◆ WORK TO COMPLETE ◆
What you return must match the records word for word.

◆ ENTRIES PROVIDED ◆
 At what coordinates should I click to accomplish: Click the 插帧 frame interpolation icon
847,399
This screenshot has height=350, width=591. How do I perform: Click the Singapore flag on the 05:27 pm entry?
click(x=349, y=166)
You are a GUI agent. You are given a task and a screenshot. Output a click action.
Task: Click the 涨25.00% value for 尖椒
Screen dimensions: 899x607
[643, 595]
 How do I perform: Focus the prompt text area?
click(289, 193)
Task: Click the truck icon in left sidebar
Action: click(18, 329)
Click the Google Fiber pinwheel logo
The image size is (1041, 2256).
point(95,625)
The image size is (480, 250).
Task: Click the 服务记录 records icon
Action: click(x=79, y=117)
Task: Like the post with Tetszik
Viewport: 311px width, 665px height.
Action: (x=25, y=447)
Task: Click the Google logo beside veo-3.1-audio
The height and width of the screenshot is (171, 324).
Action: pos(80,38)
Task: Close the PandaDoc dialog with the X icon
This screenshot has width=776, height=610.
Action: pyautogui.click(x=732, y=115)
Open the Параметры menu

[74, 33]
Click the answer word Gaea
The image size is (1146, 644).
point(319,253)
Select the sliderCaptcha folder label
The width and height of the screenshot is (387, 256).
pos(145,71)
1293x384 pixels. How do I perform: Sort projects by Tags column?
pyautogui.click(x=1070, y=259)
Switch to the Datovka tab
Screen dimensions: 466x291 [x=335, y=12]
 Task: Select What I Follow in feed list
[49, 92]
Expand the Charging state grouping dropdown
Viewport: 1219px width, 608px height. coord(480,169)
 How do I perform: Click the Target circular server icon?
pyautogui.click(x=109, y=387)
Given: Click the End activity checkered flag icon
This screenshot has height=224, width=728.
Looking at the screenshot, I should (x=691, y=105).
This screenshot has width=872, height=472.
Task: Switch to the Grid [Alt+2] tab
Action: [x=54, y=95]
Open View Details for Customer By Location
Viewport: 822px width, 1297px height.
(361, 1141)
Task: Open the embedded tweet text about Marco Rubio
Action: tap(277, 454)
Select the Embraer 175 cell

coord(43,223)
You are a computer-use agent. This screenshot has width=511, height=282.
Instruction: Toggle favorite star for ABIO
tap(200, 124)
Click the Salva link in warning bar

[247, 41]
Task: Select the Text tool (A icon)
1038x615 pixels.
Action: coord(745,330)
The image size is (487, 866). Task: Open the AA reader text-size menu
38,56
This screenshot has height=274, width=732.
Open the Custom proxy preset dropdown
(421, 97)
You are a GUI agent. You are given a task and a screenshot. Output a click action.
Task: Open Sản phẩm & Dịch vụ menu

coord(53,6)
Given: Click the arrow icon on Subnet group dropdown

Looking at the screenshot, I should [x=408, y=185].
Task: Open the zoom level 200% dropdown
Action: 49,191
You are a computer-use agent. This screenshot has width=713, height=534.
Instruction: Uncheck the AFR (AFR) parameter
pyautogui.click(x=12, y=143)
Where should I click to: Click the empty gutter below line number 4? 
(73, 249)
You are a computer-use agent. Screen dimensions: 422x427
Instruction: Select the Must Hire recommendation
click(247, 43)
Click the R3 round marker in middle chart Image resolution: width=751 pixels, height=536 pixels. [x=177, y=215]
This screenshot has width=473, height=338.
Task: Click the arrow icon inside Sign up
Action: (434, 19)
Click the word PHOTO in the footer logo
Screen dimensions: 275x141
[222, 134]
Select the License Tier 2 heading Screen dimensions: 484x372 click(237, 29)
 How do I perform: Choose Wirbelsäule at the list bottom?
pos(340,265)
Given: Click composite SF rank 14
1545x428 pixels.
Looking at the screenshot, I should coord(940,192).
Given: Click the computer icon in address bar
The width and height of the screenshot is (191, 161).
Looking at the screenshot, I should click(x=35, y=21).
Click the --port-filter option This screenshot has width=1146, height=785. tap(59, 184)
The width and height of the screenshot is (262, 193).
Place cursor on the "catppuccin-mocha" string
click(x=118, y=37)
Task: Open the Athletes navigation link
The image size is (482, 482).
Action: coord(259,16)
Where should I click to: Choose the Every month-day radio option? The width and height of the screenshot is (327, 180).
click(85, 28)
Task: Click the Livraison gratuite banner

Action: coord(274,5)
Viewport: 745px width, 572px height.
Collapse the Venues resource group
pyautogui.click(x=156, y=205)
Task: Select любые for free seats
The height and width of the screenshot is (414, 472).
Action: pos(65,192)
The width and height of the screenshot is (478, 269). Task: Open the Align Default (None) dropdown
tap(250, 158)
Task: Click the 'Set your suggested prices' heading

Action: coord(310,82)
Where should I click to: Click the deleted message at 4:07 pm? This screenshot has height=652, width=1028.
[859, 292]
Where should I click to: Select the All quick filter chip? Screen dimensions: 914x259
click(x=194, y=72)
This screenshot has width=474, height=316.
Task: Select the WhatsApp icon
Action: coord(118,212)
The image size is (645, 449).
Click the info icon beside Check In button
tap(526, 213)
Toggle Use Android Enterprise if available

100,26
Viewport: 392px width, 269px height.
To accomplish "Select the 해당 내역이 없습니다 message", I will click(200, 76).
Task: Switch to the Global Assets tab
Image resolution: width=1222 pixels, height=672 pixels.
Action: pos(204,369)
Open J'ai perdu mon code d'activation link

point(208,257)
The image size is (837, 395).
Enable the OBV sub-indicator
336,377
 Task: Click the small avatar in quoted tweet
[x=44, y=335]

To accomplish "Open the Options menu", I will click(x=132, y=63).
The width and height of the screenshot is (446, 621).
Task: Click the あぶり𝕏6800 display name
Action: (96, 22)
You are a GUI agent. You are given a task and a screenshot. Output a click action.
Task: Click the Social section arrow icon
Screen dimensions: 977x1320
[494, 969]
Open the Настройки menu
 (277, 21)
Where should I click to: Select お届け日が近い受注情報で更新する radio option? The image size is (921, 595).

◆ SOLUTION BELOW ◆
 At what coordinates should I click to accomplish: Click the 插帧 frame interpolation icon
847,399
This screenshot has height=350, width=591. How do I perform: Click the Singapore flag on the 05:27 pm entry?
click(x=349, y=166)
You are a GUI agent. You are given a task and a screenshot. Output a click action.
Task: Click the 涨25.00% value for 尖椒
Screen dimensions: 899x607
[643, 595]
 How do I perform: Focus the prompt text area?
click(289, 193)
Task: Click the truck icon in left sidebar
Action: click(18, 329)
Click the Google Fiber pinwheel logo
The image size is (1041, 2256).
point(95,625)
The image size is (480, 250).
Task: Click the 服务记录 records icon
Action: click(x=79, y=117)
Task: Like the post with Tetszik
Viewport: 311px width, 665px height.
Action: (x=25, y=447)
Task: Click the Google logo beside veo-3.1-audio
The height and width of the screenshot is (171, 324).
Action: pos(80,38)
Task: Close the PandaDoc dialog with the X icon
This screenshot has width=776, height=610.
Action: pyautogui.click(x=732, y=115)
Open the Параметры menu

[74, 33]
Click the answer word Gaea
The image size is (1146, 644).
point(319,253)
Select the sliderCaptcha folder label
The width and height of the screenshot is (387, 256).
pos(145,71)
1293x384 pixels. How do I perform: Sort projects by Tags column?
pyautogui.click(x=1070, y=259)
Switch to the Datovka tab
Screen dimensions: 466x291 [x=335, y=12]
 Task: Select What I Follow in feed list
[49, 92]
Expand the Charging state grouping dropdown
Viewport: 1219px width, 608px height. coord(480,169)
 How do I perform: Click the Target circular server icon?
pyautogui.click(x=109, y=387)
Given: Click the End activity checkered flag icon
This screenshot has height=224, width=728.
Looking at the screenshot, I should (x=691, y=105).
This screenshot has width=872, height=472.
Task: Switch to the Grid [Alt+2] tab
Action: [x=54, y=95]
Open View Details for Customer By Location
Viewport: 822px width, 1297px height.
(361, 1141)
Task: Open the embedded tweet text about Marco Rubio
Action: tap(277, 454)
Select the Embraer 175 cell

coord(43,223)
You are a computer-use agent. This screenshot has width=511, height=282.
Instruction: Toggle favorite star for ABIO
tap(200, 124)
Click the Salva link in warning bar

[247, 41]
Task: Select the Text tool (A icon)
1038x615 pixels.
Action: coord(745,330)
The image size is (487, 866). Task: Open the AA reader text-size menu
38,56
This screenshot has height=274, width=732.
Open the Custom proxy preset dropdown
(421, 97)
You are a GUI agent. You are given a task and a screenshot. Output a click action.
Task: Open Sản phẩm & Dịch vụ menu

coord(53,6)
Given: Click the arrow icon on Subnet group dropdown

Looking at the screenshot, I should [x=408, y=185].
Task: Open the zoom level 200% dropdown
Action: 49,191
You are a computer-use agent. This screenshot has width=713, height=534.
Instruction: Uncheck the AFR (AFR) parameter
pyautogui.click(x=12, y=143)
Where should I click to: Click the empty gutter below line number 4? 
(73, 249)
You are a computer-use agent. Screen dimensions: 422x427
Instruction: Select the Must Hire recommendation
click(247, 43)
Click the R3 round marker in middle chart Image resolution: width=751 pixels, height=536 pixels. [x=177, y=215]
This screenshot has width=473, height=338.
Task: Click the arrow icon inside Sign up
Action: (434, 19)
Click the word PHOTO in the footer logo
Screen dimensions: 275x141
[222, 134]
Select the License Tier 2 heading Screen dimensions: 484x372 click(237, 29)
 How do I perform: Choose Wirbelsäule at the list bottom?
pos(340,265)
Given: Click composite SF rank 14
1545x428 pixels.
Looking at the screenshot, I should coord(940,192).
Given: Click the computer icon in address bar
The width and height of the screenshot is (191, 161).
Looking at the screenshot, I should click(x=35, y=21).
Click the --port-filter option This screenshot has width=1146, height=785. tap(59, 184)
The width and height of the screenshot is (262, 193).
Place cursor on the "catppuccin-mocha" string
click(x=118, y=37)
Task: Open the Athletes navigation link
The image size is (482, 482).
Action: coord(259,16)
Where should I click to: Choose the Every month-day radio option? The width and height of the screenshot is (327, 180).
click(85, 28)
Task: Click the Livraison gratuite banner

Action: coord(274,5)
Viewport: 745px width, 572px height.
Collapse the Venues resource group
pyautogui.click(x=156, y=205)
Task: Select любые for free seats
The height and width of the screenshot is (414, 472).
Action: pos(65,192)
The width and height of the screenshot is (478, 269). Task: Open the Align Default (None) dropdown
tap(250, 158)
Task: Click the 'Set your suggested prices' heading

Action: coord(310,82)
Where should I click to: Click the deleted message at 4:07 pm? This screenshot has height=652, width=1028.
[859, 292]
Where should I click to: Select the All quick filter chip? Screen dimensions: 914x259
click(x=194, y=72)
This screenshot has width=474, height=316.
Task: Select the WhatsApp icon
Action: coord(118,212)
The image size is (645, 449).
Click the info icon beside Check In button
tap(526, 213)
Toggle Use Android Enterprise if available

100,26
Viewport: 392px width, 269px height.
To accomplish "Select the 해당 내역이 없습니다 message", I will click(200, 76).
Task: Switch to the Global Assets tab
Image resolution: width=1222 pixels, height=672 pixels.
Action: pos(204,369)
Open J'ai perdu mon code d'activation link

point(208,257)
The image size is (837, 395).
Enable the OBV sub-indicator
336,377
 Task: Click the small avatar in quoted tweet
[x=44, y=335]

To accomplish "Open the Options menu", I will click(x=132, y=63).
The width and height of the screenshot is (446, 621).
Task: Click the あぶり𝕏6800 display name
Action: (96, 22)
You are a GUI agent. You are given a task and a screenshot. Output a click action.
Task: Click the Social section arrow icon
Screen dimensions: 977x1320
[494, 969]
Open the Настройки menu
 (277, 21)
Where should I click to: Select お届け日が近い受注情報で更新する radio option? The image size is (921, 595).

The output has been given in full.